(Entries for locating words and elements)

....

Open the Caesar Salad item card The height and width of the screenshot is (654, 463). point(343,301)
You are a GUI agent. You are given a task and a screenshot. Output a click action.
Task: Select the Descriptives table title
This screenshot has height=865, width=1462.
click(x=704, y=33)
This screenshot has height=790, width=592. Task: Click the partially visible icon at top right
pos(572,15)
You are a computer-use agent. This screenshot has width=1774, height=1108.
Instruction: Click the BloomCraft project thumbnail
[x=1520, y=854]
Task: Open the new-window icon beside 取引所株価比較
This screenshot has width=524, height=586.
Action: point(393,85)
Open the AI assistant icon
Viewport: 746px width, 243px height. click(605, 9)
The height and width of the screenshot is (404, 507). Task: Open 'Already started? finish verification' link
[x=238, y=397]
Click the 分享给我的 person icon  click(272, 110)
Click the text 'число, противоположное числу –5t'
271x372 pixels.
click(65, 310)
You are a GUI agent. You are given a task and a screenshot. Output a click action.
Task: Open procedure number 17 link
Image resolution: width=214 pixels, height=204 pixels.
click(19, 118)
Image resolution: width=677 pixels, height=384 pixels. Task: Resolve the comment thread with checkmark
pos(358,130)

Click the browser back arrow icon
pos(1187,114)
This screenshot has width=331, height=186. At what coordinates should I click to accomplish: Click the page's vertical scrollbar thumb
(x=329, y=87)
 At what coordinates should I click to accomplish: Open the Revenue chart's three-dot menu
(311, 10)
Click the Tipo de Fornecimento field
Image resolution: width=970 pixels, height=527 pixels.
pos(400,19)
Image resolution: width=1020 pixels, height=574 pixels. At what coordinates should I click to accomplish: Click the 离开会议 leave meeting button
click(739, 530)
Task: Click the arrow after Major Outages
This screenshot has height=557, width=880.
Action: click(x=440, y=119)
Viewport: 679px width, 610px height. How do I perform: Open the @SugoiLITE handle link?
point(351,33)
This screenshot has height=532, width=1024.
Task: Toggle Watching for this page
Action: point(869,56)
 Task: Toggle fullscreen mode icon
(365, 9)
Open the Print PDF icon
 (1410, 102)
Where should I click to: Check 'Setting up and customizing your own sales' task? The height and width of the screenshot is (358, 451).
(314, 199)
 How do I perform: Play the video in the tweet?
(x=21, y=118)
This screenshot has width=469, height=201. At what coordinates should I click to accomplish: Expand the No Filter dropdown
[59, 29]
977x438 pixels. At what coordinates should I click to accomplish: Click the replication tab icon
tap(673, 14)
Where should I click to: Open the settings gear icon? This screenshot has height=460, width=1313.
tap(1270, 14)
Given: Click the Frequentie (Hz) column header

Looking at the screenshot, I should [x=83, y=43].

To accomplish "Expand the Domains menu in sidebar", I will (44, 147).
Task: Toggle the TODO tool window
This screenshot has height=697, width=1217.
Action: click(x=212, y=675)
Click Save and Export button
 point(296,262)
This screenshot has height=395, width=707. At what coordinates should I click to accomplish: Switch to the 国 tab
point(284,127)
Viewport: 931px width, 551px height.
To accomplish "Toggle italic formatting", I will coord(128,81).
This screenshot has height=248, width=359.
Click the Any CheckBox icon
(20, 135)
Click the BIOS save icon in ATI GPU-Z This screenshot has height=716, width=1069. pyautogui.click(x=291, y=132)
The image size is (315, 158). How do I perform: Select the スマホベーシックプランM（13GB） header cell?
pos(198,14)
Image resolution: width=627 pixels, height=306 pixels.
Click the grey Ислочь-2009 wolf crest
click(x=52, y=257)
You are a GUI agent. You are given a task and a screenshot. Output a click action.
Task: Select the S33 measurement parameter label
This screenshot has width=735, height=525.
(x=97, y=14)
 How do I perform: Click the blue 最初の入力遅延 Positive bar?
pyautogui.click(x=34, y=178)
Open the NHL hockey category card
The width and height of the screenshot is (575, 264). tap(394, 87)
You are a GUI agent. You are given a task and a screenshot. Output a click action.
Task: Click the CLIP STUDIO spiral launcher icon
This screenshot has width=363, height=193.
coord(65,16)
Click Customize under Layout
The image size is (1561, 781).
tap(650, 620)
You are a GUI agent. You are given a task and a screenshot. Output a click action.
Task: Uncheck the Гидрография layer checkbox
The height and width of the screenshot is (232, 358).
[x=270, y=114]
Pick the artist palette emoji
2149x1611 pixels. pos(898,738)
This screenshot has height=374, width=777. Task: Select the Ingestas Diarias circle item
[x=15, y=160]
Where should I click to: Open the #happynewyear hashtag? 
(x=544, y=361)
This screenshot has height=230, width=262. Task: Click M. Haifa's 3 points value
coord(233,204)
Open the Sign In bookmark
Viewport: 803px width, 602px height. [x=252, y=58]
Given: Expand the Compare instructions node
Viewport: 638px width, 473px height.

....

**Problem description:** Lay out these lines as a Markdown table with columns headed Number and Record line, one row per line, numbered in order, skipping blank lines.

**Solution for this task:**
| Number | Record line |
|---|---|
| 1 | Open the Caesar Salad item card The height and width of the screenshot is (654, 463). point(343,301) |
| 2 | You are a GUI agent. You are given a task and a screenshot. Output a click action. |
| 3 | Task: Select the Descriptives table title |
| 4 | This screenshot has height=865, width=1462. |
| 5 | click(x=704, y=33) |
| 6 | This screenshot has height=790, width=592. Task: Click the partially visible icon at top right |
| 7 | pos(572,15) |
| 8 | You are a computer-use agent. This screenshot has width=1774, height=1108. |
| 9 | Instruction: Click the BloomCraft project thumbnail |
| 10 | [x=1520, y=854] |
| 11 | Task: Open the new-window icon beside 取引所株価比較 |
| 12 | This screenshot has width=524, height=586. |
| 13 | Action: point(393,85) |
| 14 | Open the AI assistant icon |
| 15 | Viewport: 746px width, 243px height. click(605, 9) |
| 16 | The height and width of the screenshot is (404, 507). Task: Open 'Already started? finish verification' link |
| 17 | [x=238, y=397] |
| 18 | Click the 分享给我的 person icon  click(272, 110) |
| 19 | Click the text 'число, противоположное числу –5t' |
| 20 | 271x372 pixels. |
| 21 | click(65, 310) |
| 22 | You are a GUI agent. You are given a task and a screenshot. Output a click action. |
| 23 | Task: Open procedure number 17 link |
| 24 | Image resolution: width=214 pixels, height=204 pixels. |
| 25 | click(19, 118) |
| 26 | Image resolution: width=677 pixels, height=384 pixels. Task: Resolve the comment thread with checkmark |
| 27 | pos(358,130) |
| 28 | Click the browser back arrow icon |
| 29 | pos(1187,114) |
| 30 | This screenshot has width=331, height=186. At what coordinates should I click to accomplish: Click the page's vertical scrollbar thumb |
| 31 | (x=329, y=87) |
| 32 |  At what coordinates should I click to accomplish: Open the Revenue chart's three-dot menu |
| 33 | (311, 10) |
| 34 | Click the Tipo de Fornecimento field |
| 35 | Image resolution: width=970 pixels, height=527 pixels. |
| 36 | pos(400,19) |
| 37 | Image resolution: width=1020 pixels, height=574 pixels. At what coordinates should I click to accomplish: Click the 离开会议 leave meeting button |
| 38 | click(739, 530) |
| 39 | Task: Click the arrow after Major Outages |
| 40 | This screenshot has height=557, width=880. |
| 41 | Action: click(x=440, y=119) |
| 42 | Viewport: 679px width, 610px height. How do I perform: Open the @SugoiLITE handle link? |
| 43 | point(351,33) |
| 44 | This screenshot has height=532, width=1024. |
| 45 | Task: Toggle Watching for this page |
| 46 | Action: point(869,56) |
| 47 |  Task: Toggle fullscreen mode icon |
| 48 | (365, 9) |
| 49 | Open the Print PDF icon |
| 50 |  (1410, 102) |
| 51 | Where should I click to: Check 'Setting up and customizing your own sales' task? The height and width of the screenshot is (358, 451). |
| 52 | (314, 199) |
| 53 |  How do I perform: Play the video in the tweet? |
| 54 | (x=21, y=118) |
| 55 | This screenshot has width=469, height=201. At what coordinates should I click to accomplish: Expand the No Filter dropdown |
| 56 | [59, 29] |
| 57 | 977x438 pixels. At what coordinates should I click to accomplish: Click the replication tab icon |
| 58 | tap(673, 14) |
| 59 | Where should I click to: Open the settings gear icon? This screenshot has height=460, width=1313. |
| 60 | tap(1270, 14) |
| 61 | Given: Click the Frequentie (Hz) column header |
| 62 | Looking at the screenshot, I should [x=83, y=43]. |
| 63 | To accomplish "Expand the Domains menu in sidebar", I will (44, 147). |
| 64 | Task: Toggle the TODO tool window |
| 65 | This screenshot has height=697, width=1217. |
| 66 | Action: click(x=212, y=675) |
| 67 | Click Save and Export button |
| 68 |  point(296,262) |
| 69 | This screenshot has height=395, width=707. At what coordinates should I click to accomplish: Switch to the 国 tab |
| 70 | point(284,127) |
| 71 | Viewport: 931px width, 551px height. |
| 72 | To accomplish "Toggle italic formatting", I will coord(128,81). |
| 73 | This screenshot has height=248, width=359. |
| 74 | Click the Any CheckBox icon |
| 75 | (20, 135) |
| 76 | Click the BIOS save icon in ATI GPU-Z This screenshot has height=716, width=1069. pyautogui.click(x=291, y=132) |
| 77 | The image size is (315, 158). How do I perform: Select the スマホベーシックプランM（13GB） header cell? |
| 78 | pos(198,14) |
| 79 | Image resolution: width=627 pixels, height=306 pixels. |
| 80 | Click the grey Ислочь-2009 wolf crest |
| 81 | click(x=52, y=257) |
| 82 | You are a GUI agent. You are given a task and a screenshot. Output a click action. |
| 83 | Task: Select the S33 measurement parameter label |
| 84 | This screenshot has width=735, height=525. |
| 85 | (x=97, y=14) |
| 86 |  How do I perform: Click the blue 最初の入力遅延 Positive bar? |
| 87 | pyautogui.click(x=34, y=178) |
| 88 | Open the NHL hockey category card |
| 89 | The width and height of the screenshot is (575, 264). tap(394, 87) |
| 90 | You are a GUI agent. You are given a task and a screenshot. Output a click action. |
| 91 | Task: Click the CLIP STUDIO spiral launcher icon |
| 92 | This screenshot has width=363, height=193. |
| 93 | coord(65,16) |
| 94 | Click Customize under Layout |
| 95 | The image size is (1561, 781). |
| 96 | tap(650, 620) |
| 97 | You are a GUI agent. You are given a task and a screenshot. Output a click action. |
| 98 | Task: Uncheck the Гидрография layer checkbox |
| 99 | The height and width of the screenshot is (232, 358). |
| 100 | [x=270, y=114] |
| 101 | Pick the artist palette emoji |
| 102 | 2149x1611 pixels. pos(898,738) |
| 103 | This screenshot has height=374, width=777. Task: Select the Ingestas Diarias circle item |
| 104 | [x=15, y=160] |
| 105 | Where should I click to: Open the #happynewyear hashtag?  |
| 106 | (x=544, y=361) |
| 107 | This screenshot has height=230, width=262. Task: Click M. Haifa's 3 points value |
| 108 | coord(233,204) |
| 109 | Open the Sign In bookmark |
| 110 | Viewport: 803px width, 602px height. [x=252, y=58] |
| 111 | Given: Expand the Compare instructions node |
| 112 | Viewport: 638px width, 473px height. |